Below are the coefficients, slopes, intercepts, and confidence intervals (for slopes and intercepts) for two cases of our ln(c/e) on ln(c/L) regression, using data from the a1 (helical hemoglobin) fold for the constant ratio length interval 24-27.
The first case (S63-R) was obtained using the completely random set of 63 dicodons which I derived by the method I showed you here at sci.stat.math a few days ago.
The second case (S63) was obtained using the team's S63 set of "dicodons of interest" with which you are now quite familiar.
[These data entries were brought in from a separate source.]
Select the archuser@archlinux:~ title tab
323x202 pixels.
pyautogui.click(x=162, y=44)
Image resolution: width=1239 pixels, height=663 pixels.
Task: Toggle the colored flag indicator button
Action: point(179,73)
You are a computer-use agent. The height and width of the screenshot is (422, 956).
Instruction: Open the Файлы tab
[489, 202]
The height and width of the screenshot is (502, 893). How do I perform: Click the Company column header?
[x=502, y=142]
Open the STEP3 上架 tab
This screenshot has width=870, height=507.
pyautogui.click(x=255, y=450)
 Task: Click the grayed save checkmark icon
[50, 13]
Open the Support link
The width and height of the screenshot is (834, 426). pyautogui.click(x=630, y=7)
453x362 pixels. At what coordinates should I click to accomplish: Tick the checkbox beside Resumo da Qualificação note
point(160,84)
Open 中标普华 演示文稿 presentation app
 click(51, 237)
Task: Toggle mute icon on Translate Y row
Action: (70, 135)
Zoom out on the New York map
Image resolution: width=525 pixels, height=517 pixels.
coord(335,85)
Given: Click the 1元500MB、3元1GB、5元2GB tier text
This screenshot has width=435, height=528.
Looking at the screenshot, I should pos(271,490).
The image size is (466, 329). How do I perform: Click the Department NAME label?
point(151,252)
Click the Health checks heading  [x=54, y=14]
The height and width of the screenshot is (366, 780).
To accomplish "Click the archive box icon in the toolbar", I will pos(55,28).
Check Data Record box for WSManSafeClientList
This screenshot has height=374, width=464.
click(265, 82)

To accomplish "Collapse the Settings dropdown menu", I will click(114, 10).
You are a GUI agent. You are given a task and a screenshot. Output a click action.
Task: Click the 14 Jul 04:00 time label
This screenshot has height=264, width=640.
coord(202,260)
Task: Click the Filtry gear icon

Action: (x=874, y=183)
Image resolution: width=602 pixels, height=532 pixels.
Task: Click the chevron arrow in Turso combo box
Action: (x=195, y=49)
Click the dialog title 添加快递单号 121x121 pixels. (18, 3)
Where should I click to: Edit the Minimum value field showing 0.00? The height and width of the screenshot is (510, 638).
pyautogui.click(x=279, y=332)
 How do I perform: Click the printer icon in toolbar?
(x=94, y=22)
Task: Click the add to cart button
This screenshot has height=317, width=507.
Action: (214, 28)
N 166 227 Coeff 0.645914679 0.748241963 Int 1.602960254 2.259414374 Int CI Low (95%) 1.270975726 2.005368037 Int CI High (95% 1.934944783 2.513460710 Slope 1.105286834 1.472866628 Slope CI Low (95%) 0.903241787 1.301307846 Slope CI High (95%) 1.307331881 1.644425409
As you can see:
i) there is no overlap between the CI's of the intercepts (1.934955783 high vs 2.0053680367 low);
ii) there is only an overlap of 0.006024036 between the CI's of the slopes (1.307331881 high vs 1.301307846 low).
So, can the two regressions be considered to differ in a statistically meaningul way? Or not? Or, do you need more information to answer this question, e.g. residuals, input values, etc.
Regarding these questions, please note that we will have a total of 72 such cases to evaluate when all is said and done (6 folds * 12 constant-ratio intervals.)
But I am hoping you can tell us that this first one is promising enough to bother doing the remaining 71.
One final note: the "c" used in the calculation of ln(c/e) on ln(c/L) was the new "averaged c" I mentioned in my last post. When the old "simplified c" was used, the CI overlaps were somewhat greater. So, if you do think the above case is a promising start, then it was worth going the extra mile to refine our definition of "c".